Они удалились гуськом, в полном соответствии с порядком старшинства, честь их мундиров была спасена. Коретта затворила за ними дверь, а потом повернулась к Патрику.
– В самом деле болит? – обеспокоенно спросила она. Он отрицательно покачал головой и улыбнулся.
– Нет, ничего теперь не болит. Просто я хотел от них отделаться. – Улыбка растаяла, когда он притронулся к бинтам. – Что говорят глазники?
– То же самое, что и раньше: делать прогнозы пока рано. Осторожничают, но создается впечатление, что если поражение сетчатки не очень обширное, то какая-то часть ее функций восстановится.
– Что это означает?
– Ты сможешь видеть, хотя и не очень хорошо.
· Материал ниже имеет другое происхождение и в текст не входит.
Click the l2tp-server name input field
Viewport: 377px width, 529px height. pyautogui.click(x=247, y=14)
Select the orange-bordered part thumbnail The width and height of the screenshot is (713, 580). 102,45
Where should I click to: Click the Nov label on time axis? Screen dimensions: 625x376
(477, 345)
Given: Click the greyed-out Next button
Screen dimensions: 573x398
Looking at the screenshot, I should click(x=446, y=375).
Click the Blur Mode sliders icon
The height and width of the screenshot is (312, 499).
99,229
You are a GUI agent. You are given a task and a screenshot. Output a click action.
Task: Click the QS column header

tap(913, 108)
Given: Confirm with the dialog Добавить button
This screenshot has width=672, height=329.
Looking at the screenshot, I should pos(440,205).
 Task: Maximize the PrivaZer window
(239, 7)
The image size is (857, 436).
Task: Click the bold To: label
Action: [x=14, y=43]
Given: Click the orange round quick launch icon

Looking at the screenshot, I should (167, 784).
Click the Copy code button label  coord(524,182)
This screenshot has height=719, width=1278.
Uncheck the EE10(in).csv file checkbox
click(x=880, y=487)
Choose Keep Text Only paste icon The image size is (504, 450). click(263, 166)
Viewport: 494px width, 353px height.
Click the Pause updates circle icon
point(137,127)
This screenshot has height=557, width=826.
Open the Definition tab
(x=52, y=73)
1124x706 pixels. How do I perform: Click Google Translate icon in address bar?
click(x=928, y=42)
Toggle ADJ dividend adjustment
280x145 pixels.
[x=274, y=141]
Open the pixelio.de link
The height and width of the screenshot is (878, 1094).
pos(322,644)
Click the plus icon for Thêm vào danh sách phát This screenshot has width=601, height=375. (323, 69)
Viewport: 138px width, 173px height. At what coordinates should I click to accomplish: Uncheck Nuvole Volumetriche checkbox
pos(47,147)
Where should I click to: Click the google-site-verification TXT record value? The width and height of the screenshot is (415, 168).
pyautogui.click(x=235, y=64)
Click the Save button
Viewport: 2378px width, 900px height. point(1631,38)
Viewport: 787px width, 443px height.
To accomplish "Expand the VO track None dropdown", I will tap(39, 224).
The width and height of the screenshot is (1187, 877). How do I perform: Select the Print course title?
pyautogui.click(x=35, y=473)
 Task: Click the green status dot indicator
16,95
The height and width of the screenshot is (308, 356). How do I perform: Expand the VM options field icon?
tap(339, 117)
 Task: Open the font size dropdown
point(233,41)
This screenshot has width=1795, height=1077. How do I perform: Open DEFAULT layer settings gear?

Очки будут толстенные, как донышки бутылок. Придется привыкать.
– Ладно, хорошо хоть не черные в жестяной оправе. Где Надя?
– Здесь, на этом же этаже.
Патрик сбросил одеяло и перекинул ноги через край постели.
– Пожалуйста, помоги мне, – попросил он. – Мой халат где-то здесь. Проводи меня к ней.
– С радостью. Вот, надень.
Военный полицейский на своем посту, у дверей, страшно растерялся, когда они вышли. Коретта пожалела его.
– Не волнуйся, – сказала она. – Мы далеко не уйдем. Это рядом. Пойдем с нами – будешь исполнять свой долг у соседней палаты.
Когда они вошли, Надя сидела в постели. На ней была белая больничная ночная рубашка.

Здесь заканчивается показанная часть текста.